DATA RECORDS:
▬▬▬▬▬▬▬▬▬▬

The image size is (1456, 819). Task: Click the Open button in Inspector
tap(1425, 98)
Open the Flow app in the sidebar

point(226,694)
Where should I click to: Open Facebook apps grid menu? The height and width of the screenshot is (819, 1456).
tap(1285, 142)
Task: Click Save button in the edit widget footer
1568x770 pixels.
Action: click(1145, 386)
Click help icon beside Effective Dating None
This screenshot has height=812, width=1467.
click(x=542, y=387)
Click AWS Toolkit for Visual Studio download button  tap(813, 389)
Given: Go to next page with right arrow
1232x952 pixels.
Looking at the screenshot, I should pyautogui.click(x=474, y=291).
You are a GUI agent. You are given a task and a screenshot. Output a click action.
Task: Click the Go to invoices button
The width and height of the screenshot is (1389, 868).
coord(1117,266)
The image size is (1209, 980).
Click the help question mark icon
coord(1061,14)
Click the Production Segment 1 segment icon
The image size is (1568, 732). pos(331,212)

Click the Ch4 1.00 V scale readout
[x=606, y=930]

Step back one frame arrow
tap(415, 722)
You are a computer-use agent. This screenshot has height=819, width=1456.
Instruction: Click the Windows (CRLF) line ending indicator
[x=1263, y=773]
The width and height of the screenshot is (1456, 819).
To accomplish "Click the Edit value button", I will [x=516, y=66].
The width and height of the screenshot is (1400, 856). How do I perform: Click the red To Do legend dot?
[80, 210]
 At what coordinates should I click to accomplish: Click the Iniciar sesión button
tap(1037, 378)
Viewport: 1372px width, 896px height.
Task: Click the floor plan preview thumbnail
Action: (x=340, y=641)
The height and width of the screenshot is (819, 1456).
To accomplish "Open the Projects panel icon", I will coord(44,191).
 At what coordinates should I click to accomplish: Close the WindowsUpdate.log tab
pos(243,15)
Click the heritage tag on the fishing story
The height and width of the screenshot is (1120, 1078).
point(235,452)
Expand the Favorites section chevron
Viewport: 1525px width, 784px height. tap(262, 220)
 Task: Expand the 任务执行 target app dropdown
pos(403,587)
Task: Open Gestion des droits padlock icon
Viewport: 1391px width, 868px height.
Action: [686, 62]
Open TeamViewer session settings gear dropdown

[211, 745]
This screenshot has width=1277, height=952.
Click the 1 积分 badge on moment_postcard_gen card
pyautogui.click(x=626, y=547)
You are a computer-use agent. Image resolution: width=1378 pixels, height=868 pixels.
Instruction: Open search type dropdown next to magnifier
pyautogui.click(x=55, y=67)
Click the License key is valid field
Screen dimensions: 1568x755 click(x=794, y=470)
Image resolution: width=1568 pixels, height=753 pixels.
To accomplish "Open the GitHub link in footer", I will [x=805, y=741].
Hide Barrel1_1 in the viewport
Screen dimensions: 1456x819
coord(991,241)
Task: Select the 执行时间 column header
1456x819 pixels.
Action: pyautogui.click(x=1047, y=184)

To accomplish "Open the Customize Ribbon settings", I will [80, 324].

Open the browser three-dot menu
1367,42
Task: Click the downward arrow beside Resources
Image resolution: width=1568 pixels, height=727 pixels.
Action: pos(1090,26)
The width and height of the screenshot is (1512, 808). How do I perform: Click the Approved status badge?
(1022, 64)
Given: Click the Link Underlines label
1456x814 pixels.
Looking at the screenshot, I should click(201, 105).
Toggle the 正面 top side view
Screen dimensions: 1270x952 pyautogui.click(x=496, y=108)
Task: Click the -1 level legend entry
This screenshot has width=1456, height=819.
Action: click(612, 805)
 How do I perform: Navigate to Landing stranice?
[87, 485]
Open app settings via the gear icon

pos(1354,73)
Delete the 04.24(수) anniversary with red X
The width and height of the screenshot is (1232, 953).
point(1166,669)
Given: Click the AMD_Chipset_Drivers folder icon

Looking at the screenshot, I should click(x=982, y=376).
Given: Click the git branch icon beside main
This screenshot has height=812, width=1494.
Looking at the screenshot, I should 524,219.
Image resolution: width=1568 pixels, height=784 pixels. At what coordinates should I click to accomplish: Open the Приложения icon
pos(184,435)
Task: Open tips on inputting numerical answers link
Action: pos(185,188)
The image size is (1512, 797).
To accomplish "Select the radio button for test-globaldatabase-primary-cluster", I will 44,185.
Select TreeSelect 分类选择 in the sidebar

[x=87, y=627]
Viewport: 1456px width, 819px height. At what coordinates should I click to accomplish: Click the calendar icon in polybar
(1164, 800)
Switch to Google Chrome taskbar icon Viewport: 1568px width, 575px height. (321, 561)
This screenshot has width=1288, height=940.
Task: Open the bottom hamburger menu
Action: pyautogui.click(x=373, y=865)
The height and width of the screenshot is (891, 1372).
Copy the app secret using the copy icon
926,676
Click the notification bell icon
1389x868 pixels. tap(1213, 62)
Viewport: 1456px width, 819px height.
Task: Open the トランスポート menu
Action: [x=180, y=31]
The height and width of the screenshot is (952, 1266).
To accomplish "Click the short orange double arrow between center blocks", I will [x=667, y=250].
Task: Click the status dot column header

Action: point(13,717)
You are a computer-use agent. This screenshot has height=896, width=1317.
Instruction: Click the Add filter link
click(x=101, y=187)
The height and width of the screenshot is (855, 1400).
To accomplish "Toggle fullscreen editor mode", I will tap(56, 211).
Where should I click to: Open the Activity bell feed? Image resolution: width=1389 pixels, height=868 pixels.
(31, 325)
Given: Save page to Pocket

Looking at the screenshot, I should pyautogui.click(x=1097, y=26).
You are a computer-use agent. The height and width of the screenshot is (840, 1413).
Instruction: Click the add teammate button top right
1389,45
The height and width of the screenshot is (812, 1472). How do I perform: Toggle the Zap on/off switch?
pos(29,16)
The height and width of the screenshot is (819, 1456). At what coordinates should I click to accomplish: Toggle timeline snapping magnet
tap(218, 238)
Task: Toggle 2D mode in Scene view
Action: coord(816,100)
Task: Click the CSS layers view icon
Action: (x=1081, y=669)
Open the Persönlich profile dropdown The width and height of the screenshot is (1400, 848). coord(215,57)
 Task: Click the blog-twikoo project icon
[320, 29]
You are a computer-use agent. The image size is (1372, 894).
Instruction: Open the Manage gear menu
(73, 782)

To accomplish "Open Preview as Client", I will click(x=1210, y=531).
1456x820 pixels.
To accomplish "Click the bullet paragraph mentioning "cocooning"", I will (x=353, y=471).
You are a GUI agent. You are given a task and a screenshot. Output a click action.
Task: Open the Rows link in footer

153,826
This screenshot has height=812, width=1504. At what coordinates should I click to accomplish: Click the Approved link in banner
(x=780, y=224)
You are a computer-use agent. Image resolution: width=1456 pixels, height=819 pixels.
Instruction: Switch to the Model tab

▬▬▬▬▬▬▬▬▬▬

PROBLEM TO SOLVE: Repeat every line of the listing without a single difference.

RESPONSE BELOW:
The image size is (1456, 819). Task: Click the Open button in Inspector
tap(1425, 98)
Open the Flow app in the sidebar

point(226,694)
Where should I click to: Open Facebook apps grid menu? The height and width of the screenshot is (819, 1456).
tap(1285, 142)
Task: Click Save button in the edit widget footer
1568x770 pixels.
Action: click(1145, 386)
Click help icon beside Effective Dating None
This screenshot has height=812, width=1467.
click(x=542, y=387)
Click AWS Toolkit for Visual Studio download button  tap(813, 389)
Given: Go to next page with right arrow
1232x952 pixels.
Looking at the screenshot, I should pyautogui.click(x=474, y=291).
You are a GUI agent. You are given a task and a screenshot. Output a click action.
Task: Click the Go to invoices button
The width and height of the screenshot is (1389, 868).
coord(1117,266)
The image size is (1209, 980).
Click the help question mark icon
coord(1061,14)
Click the Production Segment 1 segment icon
The image size is (1568, 732). pos(331,212)

Click the Ch4 1.00 V scale readout
[x=606, y=930]

Step back one frame arrow
tap(415, 722)
You are a computer-use agent. This screenshot has height=819, width=1456.
Instruction: Click the Windows (CRLF) line ending indicator
[x=1263, y=773]
The width and height of the screenshot is (1456, 819).
To accomplish "Click the Edit value button", I will [x=516, y=66].
The width and height of the screenshot is (1400, 856). How do I perform: Click the red To Do legend dot?
[80, 210]
 At what coordinates should I click to accomplish: Click the Iniciar sesión button
tap(1037, 378)
Viewport: 1372px width, 896px height.
Task: Click the floor plan preview thumbnail
Action: (x=340, y=641)
The height and width of the screenshot is (819, 1456).
To accomplish "Open the Projects panel icon", I will coord(44,191).
 At what coordinates should I click to accomplish: Close the WindowsUpdate.log tab
pos(243,15)
Click the heritage tag on the fishing story
The height and width of the screenshot is (1120, 1078).
point(235,452)
Expand the Favorites section chevron
Viewport: 1525px width, 784px height. tap(262, 220)
 Task: Expand the 任务执行 target app dropdown
pos(403,587)
Task: Open Gestion des droits padlock icon
Viewport: 1391px width, 868px height.
Action: [686, 62]
Open TeamViewer session settings gear dropdown

[211, 745]
This screenshot has width=1277, height=952.
Click the 1 积分 badge on moment_postcard_gen card
pyautogui.click(x=626, y=547)
You are a computer-use agent. Image resolution: width=1378 pixels, height=868 pixels.
Instruction: Open search type dropdown next to magnifier
pyautogui.click(x=55, y=67)
Click the License key is valid field
Screen dimensions: 1568x755 click(x=794, y=470)
Image resolution: width=1568 pixels, height=753 pixels.
To accomplish "Open the GitHub link in footer", I will [x=805, y=741].
Hide Barrel1_1 in the viewport
Screen dimensions: 1456x819
coord(991,241)
Task: Select the 执行时间 column header
1456x819 pixels.
Action: pyautogui.click(x=1047, y=184)

To accomplish "Open the Customize Ribbon settings", I will [80, 324].

Open the browser three-dot menu
1367,42
Task: Click the downward arrow beside Resources
Image resolution: width=1568 pixels, height=727 pixels.
Action: pos(1090,26)
The width and height of the screenshot is (1512, 808). How do I perform: Click the Approved status badge?
(1022, 64)
Given: Click the Link Underlines label
1456x814 pixels.
Looking at the screenshot, I should click(201, 105).
Toggle the 正面 top side view
Screen dimensions: 1270x952 pyautogui.click(x=496, y=108)
Task: Click the -1 level legend entry
This screenshot has width=1456, height=819.
Action: click(612, 805)
 How do I perform: Navigate to Landing stranice?
[87, 485]
Open app settings via the gear icon

pos(1354,73)
Delete the 04.24(수) anniversary with red X
The width and height of the screenshot is (1232, 953).
point(1166,669)
Given: Click the AMD_Chipset_Drivers folder icon

Looking at the screenshot, I should click(x=982, y=376).
Given: Click the git branch icon beside main
This screenshot has height=812, width=1494.
Looking at the screenshot, I should 524,219.
Image resolution: width=1568 pixels, height=784 pixels. At what coordinates should I click to accomplish: Open the Приложения icon
pos(184,435)
Task: Open tips on inputting numerical answers link
Action: pos(185,188)
The image size is (1512, 797).
To accomplish "Select the radio button for test-globaldatabase-primary-cluster", I will 44,185.
Select TreeSelect 分类选择 in the sidebar

[x=87, y=627]
Viewport: 1456px width, 819px height. At what coordinates should I click to accomplish: Click the calendar icon in polybar
(1164, 800)
Switch to Google Chrome taskbar icon Viewport: 1568px width, 575px height. (321, 561)
This screenshot has width=1288, height=940.
Task: Open the bottom hamburger menu
Action: pyautogui.click(x=373, y=865)
The height and width of the screenshot is (891, 1372).
Copy the app secret using the copy icon
926,676
Click the notification bell icon
1389x868 pixels. tap(1213, 62)
Viewport: 1456px width, 819px height.
Task: Open the トランスポート menu
Action: [x=180, y=31]
The height and width of the screenshot is (952, 1266).
To accomplish "Click the short orange double arrow between center blocks", I will [x=667, y=250].
Task: Click the status dot column header

Action: point(13,717)
You are a computer-use agent. This screenshot has height=896, width=1317.
Instruction: Click the Add filter link
click(x=101, y=187)
The height and width of the screenshot is (855, 1400).
To accomplish "Toggle fullscreen editor mode", I will tap(56, 211).
Where should I click to: Open the Activity bell feed? Image resolution: width=1389 pixels, height=868 pixels.
(31, 325)
Given: Save page to Pocket

Looking at the screenshot, I should pyautogui.click(x=1097, y=26).
You are a computer-use agent. The height and width of the screenshot is (840, 1413).
Instruction: Click the add teammate button top right
1389,45
The height and width of the screenshot is (812, 1472). How do I perform: Toggle the Zap on/off switch?
pos(29,16)
The height and width of the screenshot is (819, 1456). At what coordinates should I click to accomplish: Toggle timeline snapping magnet
tap(218, 238)
Task: Toggle 2D mode in Scene view
Action: coord(816,100)
Task: Click the CSS layers view icon
Action: (x=1081, y=669)
Open the Persönlich profile dropdown The width and height of the screenshot is (1400, 848). coord(215,57)
 Task: Click the blog-twikoo project icon
[320, 29]
You are a computer-use agent. The image size is (1372, 894).
Instruction: Open the Manage gear menu
(73, 782)

To accomplish "Open Preview as Client", I will click(x=1210, y=531).
1456x820 pixels.
To accomplish "Click the bullet paragraph mentioning "cocooning"", I will (x=353, y=471).
You are a GUI agent. You are given a task and a screenshot. Output a click action.
Task: Open the Rows link in footer

153,826
This screenshot has height=812, width=1504. At what coordinates should I click to accomplish: Click the Approved link in banner
(x=780, y=224)
You are a computer-use agent. Image resolution: width=1456 pixels, height=819 pixels.
Instruction: Switch to the Model tab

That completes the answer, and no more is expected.